(Beginning of TASK INPUTS)

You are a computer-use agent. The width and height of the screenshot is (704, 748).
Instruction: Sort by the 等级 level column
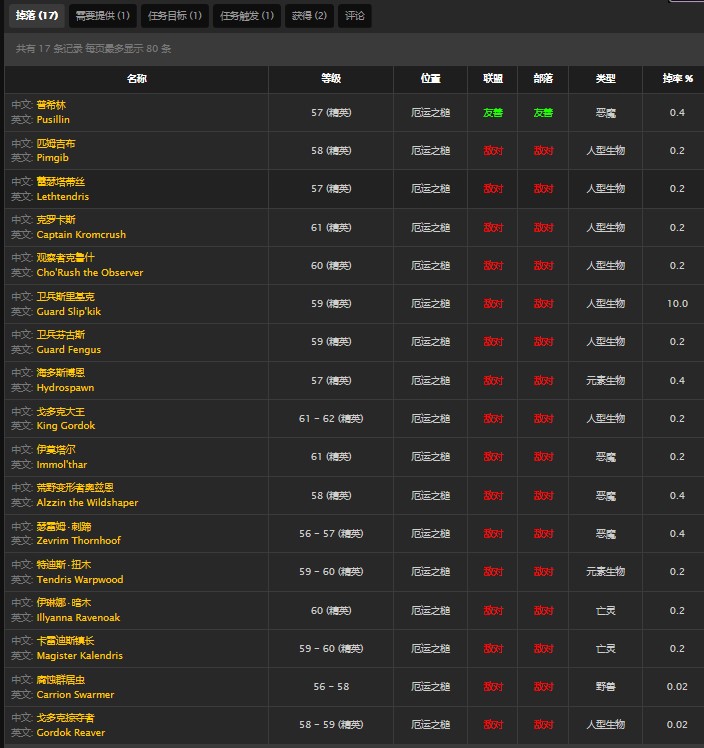point(331,79)
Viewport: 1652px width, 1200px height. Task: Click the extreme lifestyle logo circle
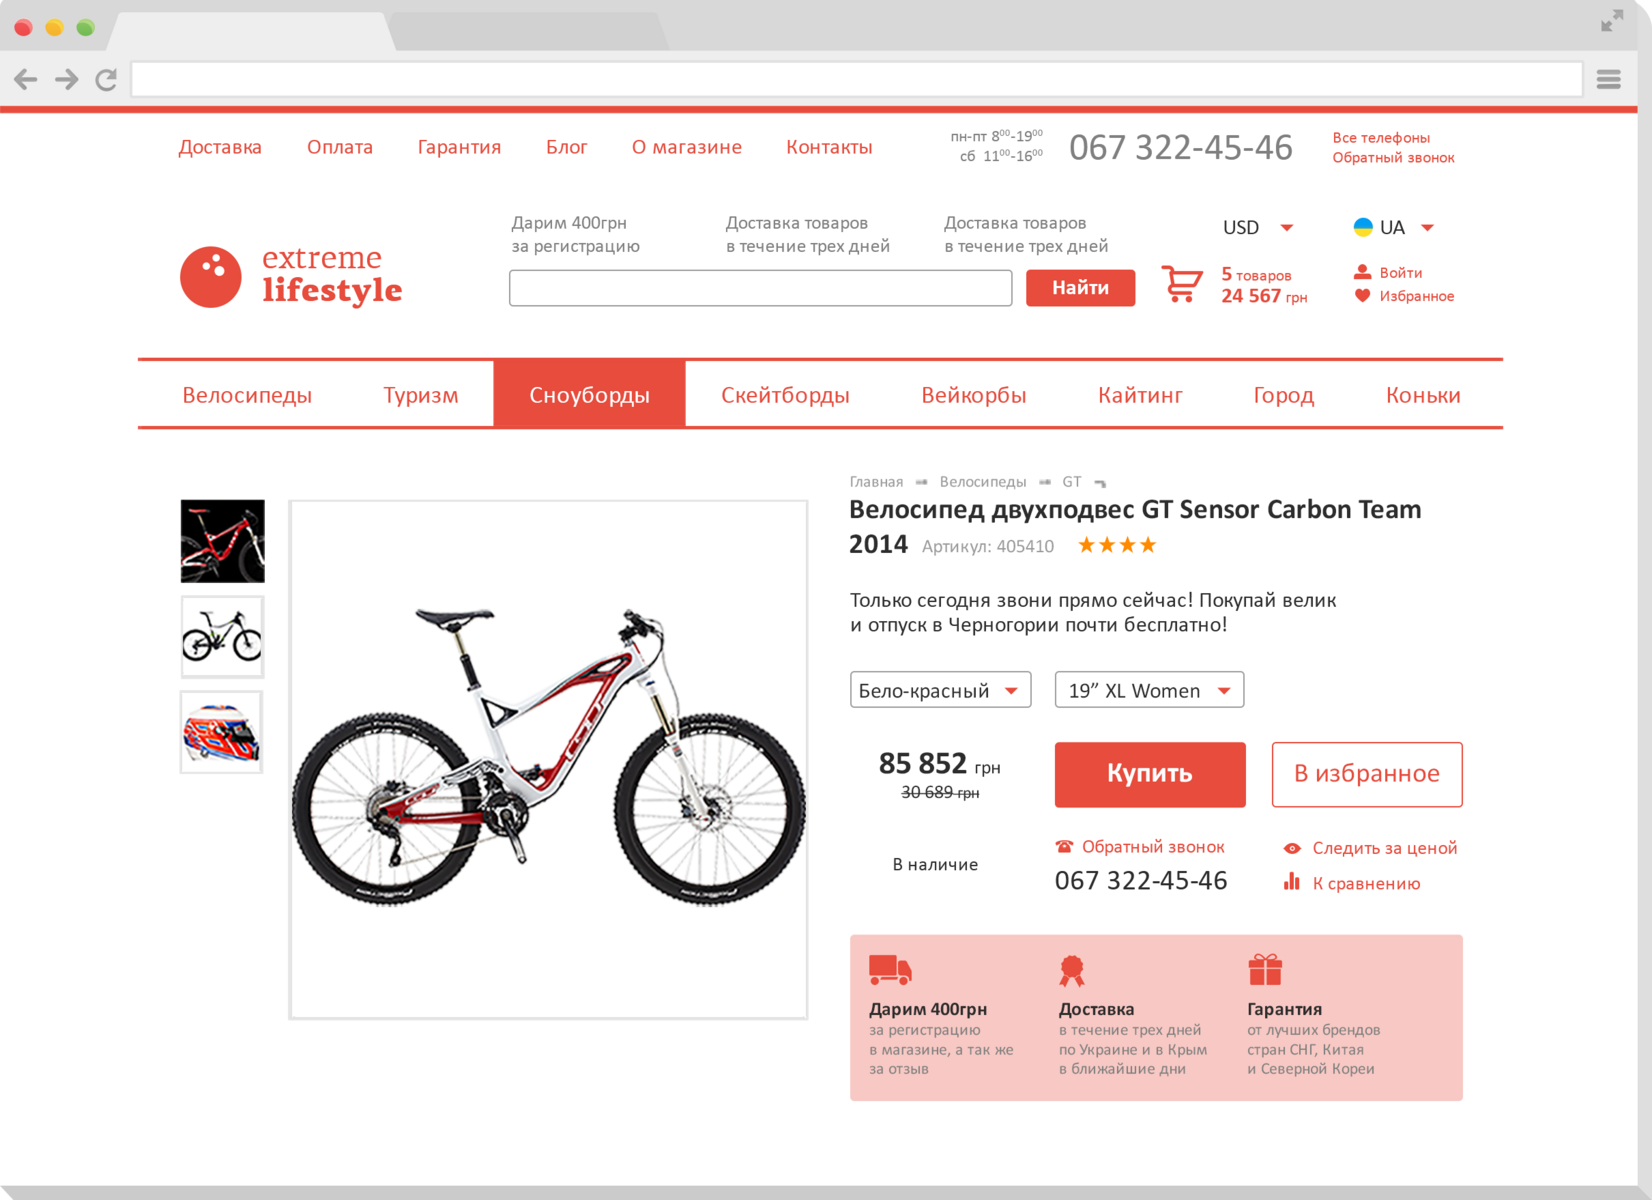(x=211, y=277)
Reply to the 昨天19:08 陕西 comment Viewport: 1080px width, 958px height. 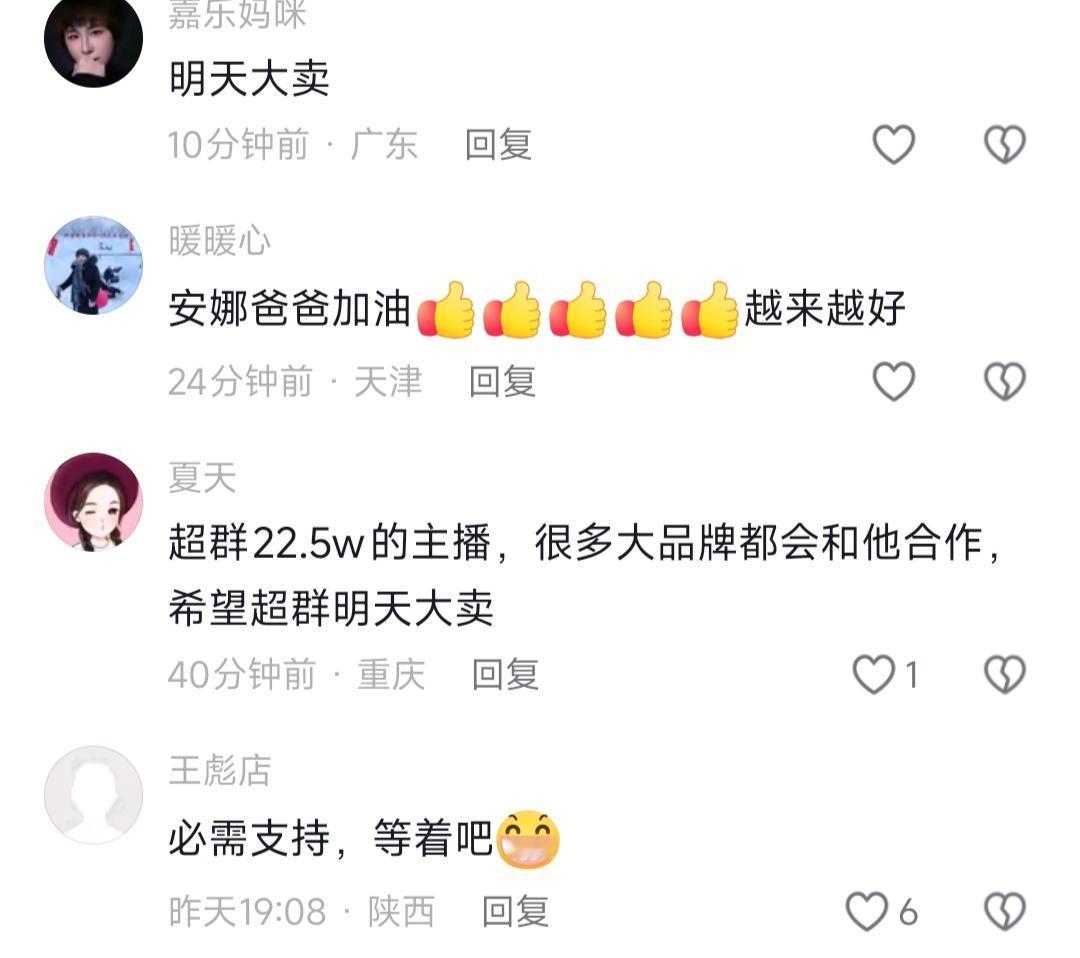click(x=515, y=912)
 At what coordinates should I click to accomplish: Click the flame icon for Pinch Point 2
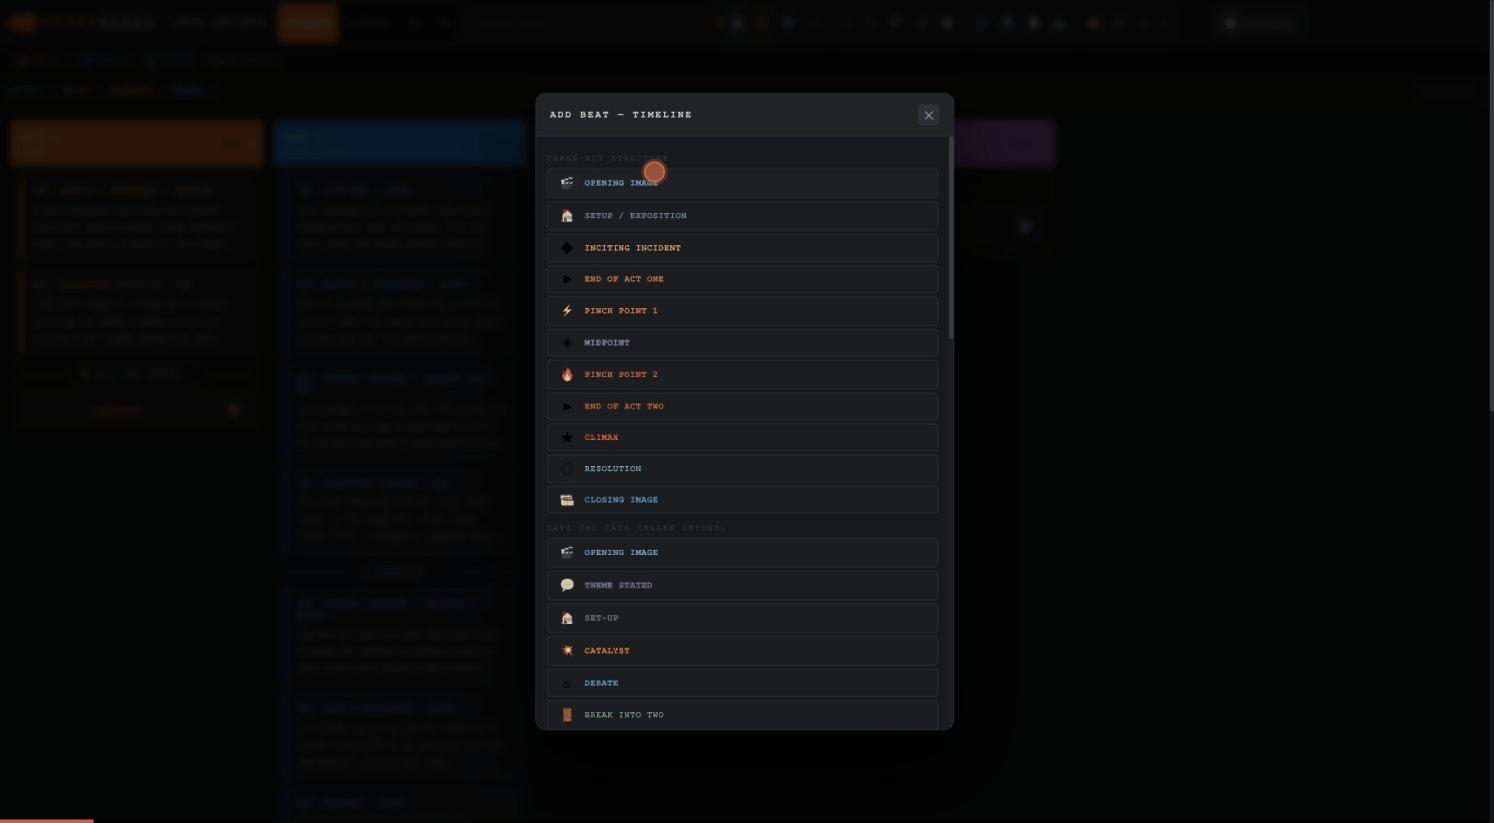pos(567,375)
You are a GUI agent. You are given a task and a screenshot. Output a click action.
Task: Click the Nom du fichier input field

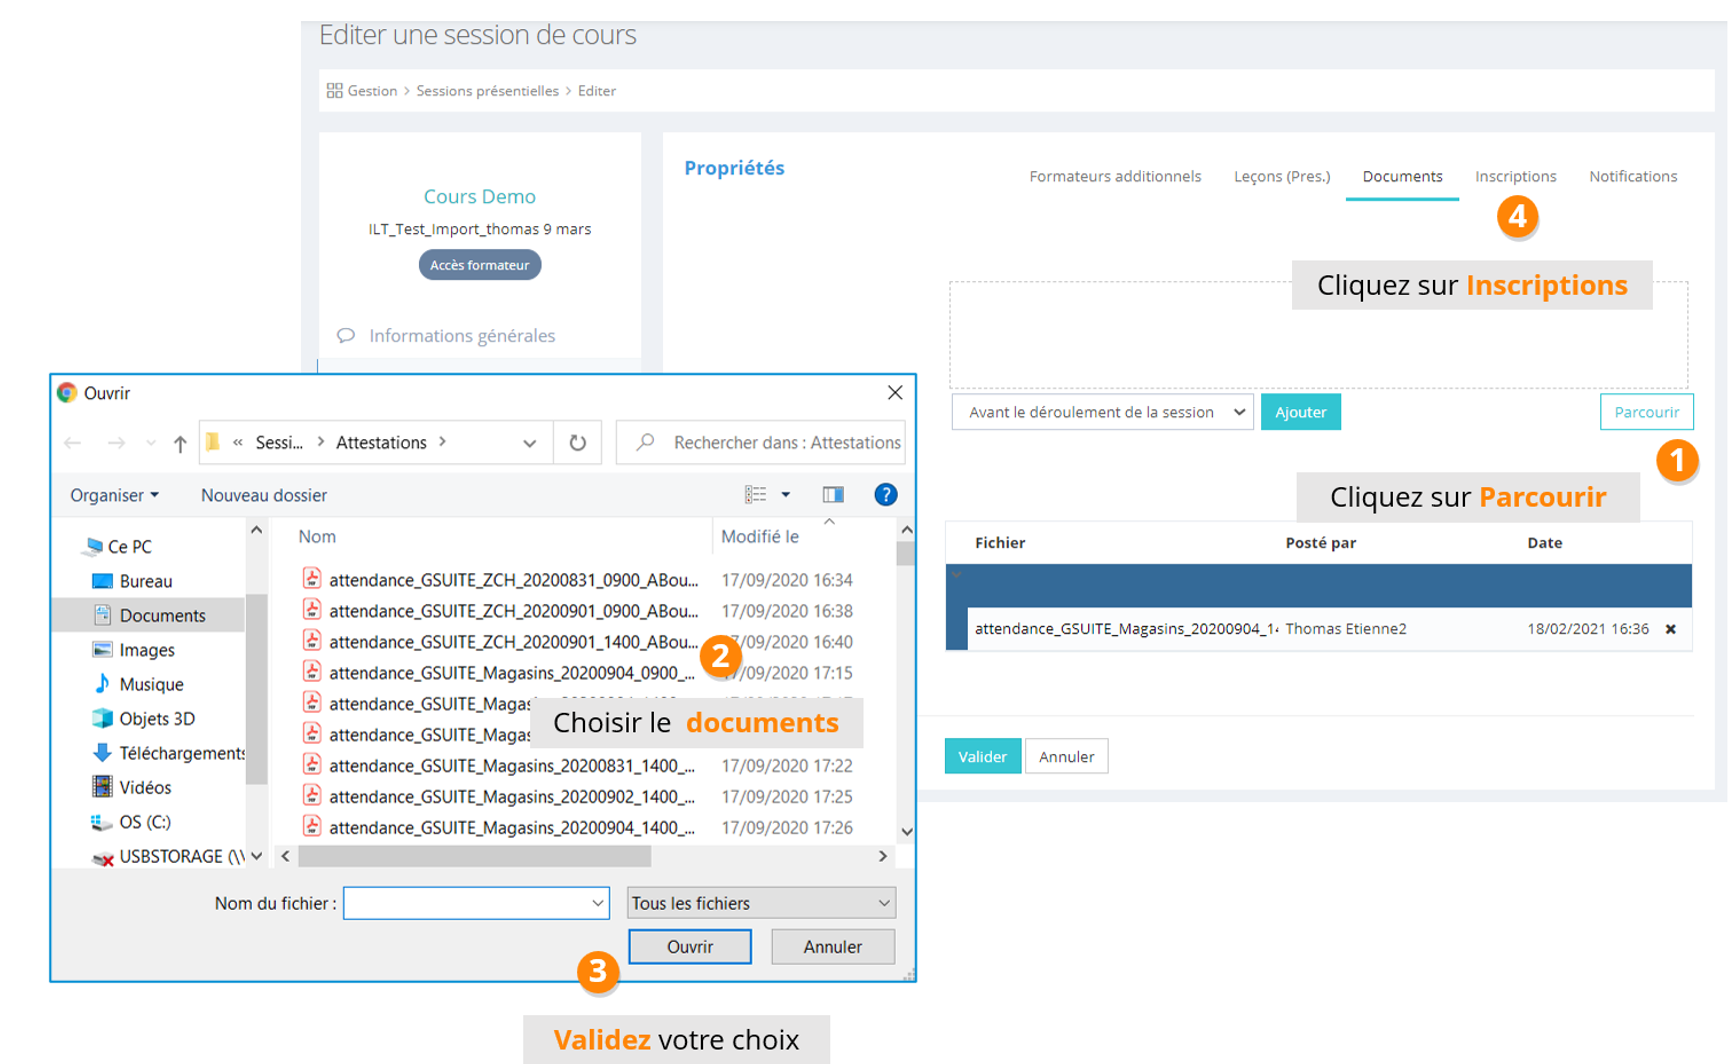pos(468,903)
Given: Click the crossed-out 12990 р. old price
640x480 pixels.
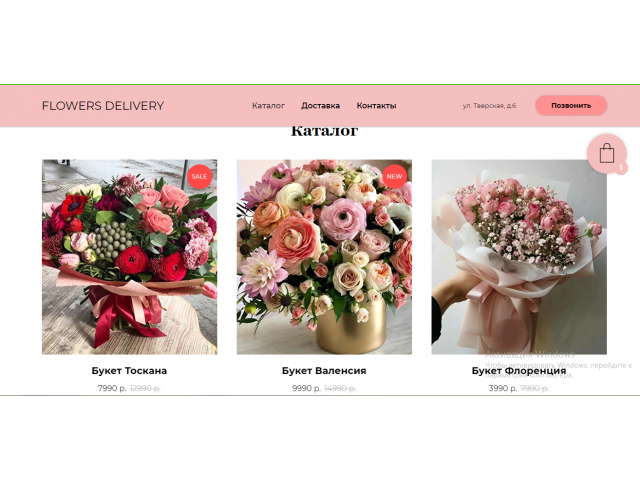Looking at the screenshot, I should tap(146, 388).
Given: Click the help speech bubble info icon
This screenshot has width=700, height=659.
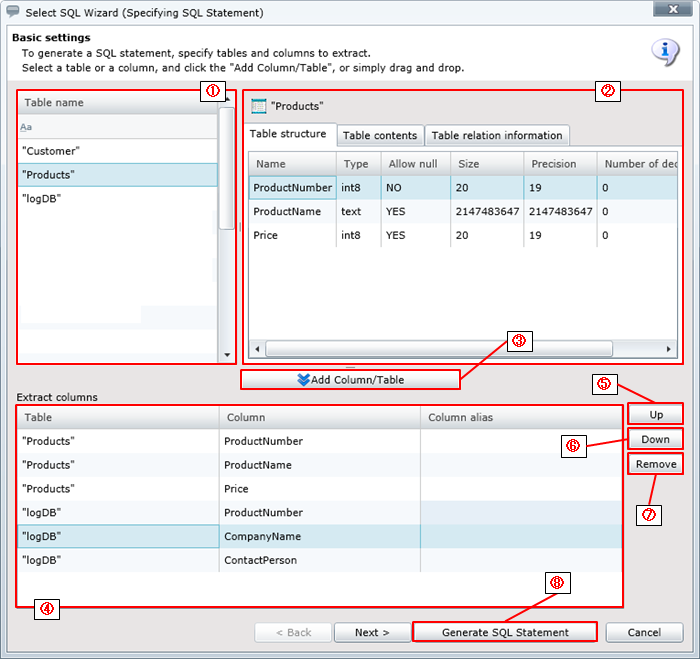Looking at the screenshot, I should tap(665, 52).
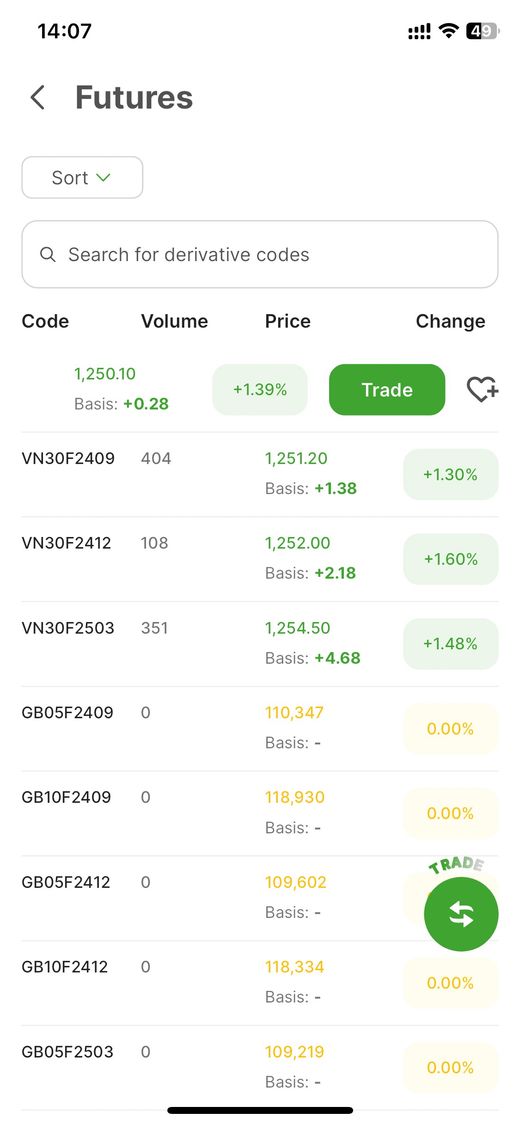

(End of TASK INPUTS)

▶ [REQUIRED ACTION] A copy of each line in the data above that holds the string "agent" is needed.

▶ [ANSWER TO THE EXERCISE]
You are a computer-use agent. The width and height of the screenshot is (704, 748).
You are a GUI agent. You are given a task and a screenshot. Output a click action.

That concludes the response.